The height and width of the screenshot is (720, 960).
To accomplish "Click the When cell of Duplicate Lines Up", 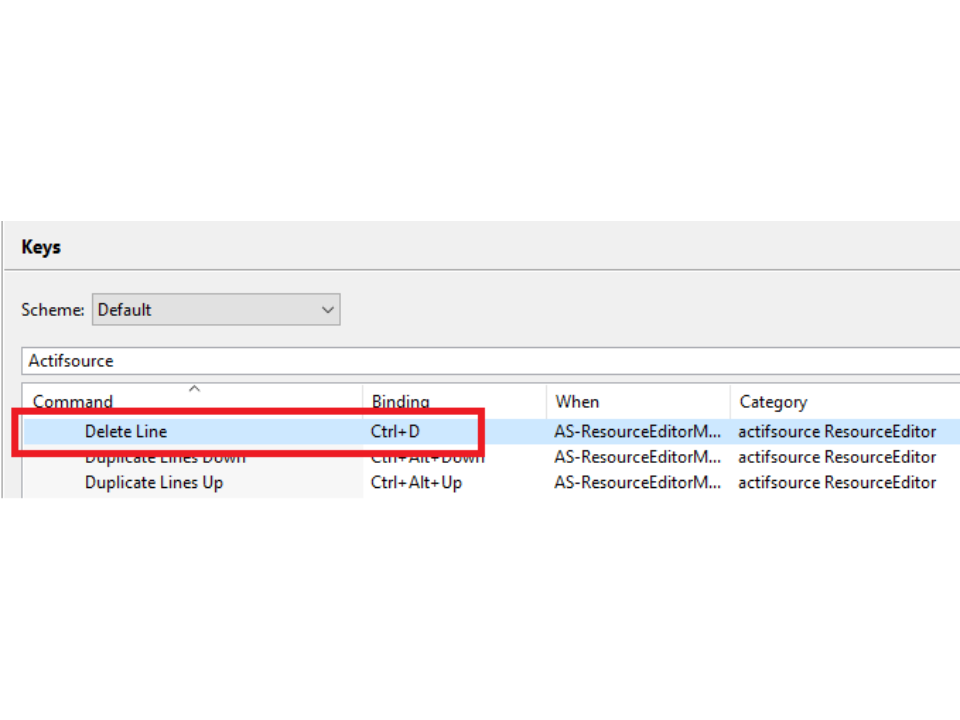I will 637,483.
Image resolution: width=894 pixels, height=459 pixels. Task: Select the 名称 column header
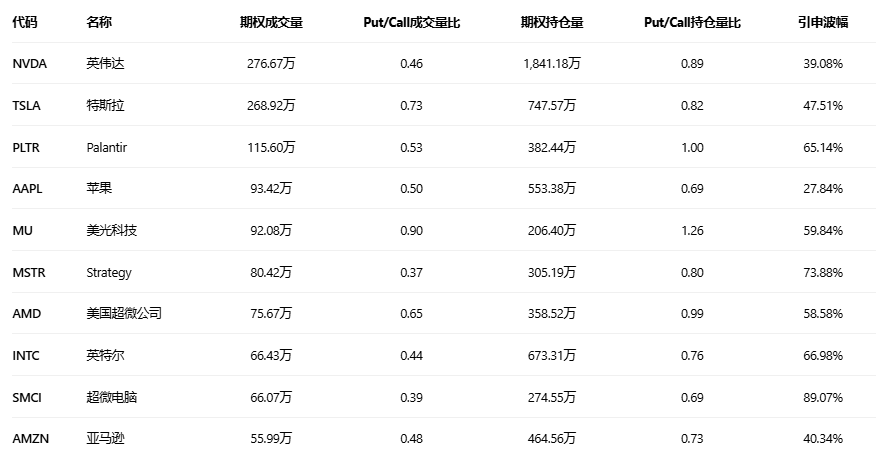[x=99, y=22]
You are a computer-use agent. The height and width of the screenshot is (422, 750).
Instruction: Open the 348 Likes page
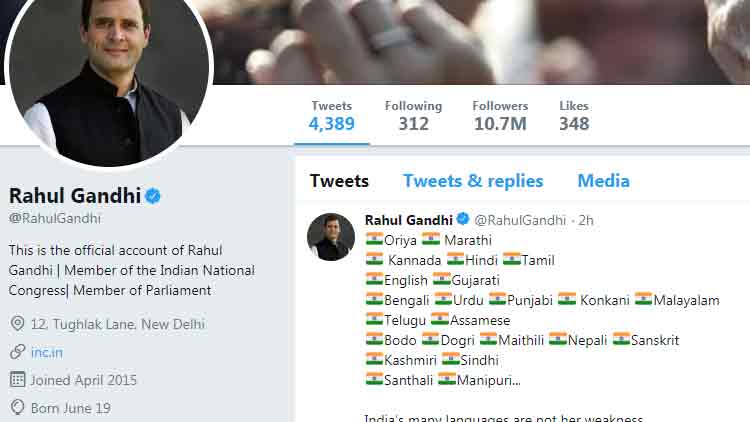pyautogui.click(x=574, y=116)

- Task objective
Repeat the entries word for word from the line with "You are a computer-use" through the end of the entries, and leave out the pictures.

- Complete answer
You are a computer-use agent. The height and width of the screenshot is (422, 750).
Instruction: Open the 348 Likes page
pyautogui.click(x=574, y=116)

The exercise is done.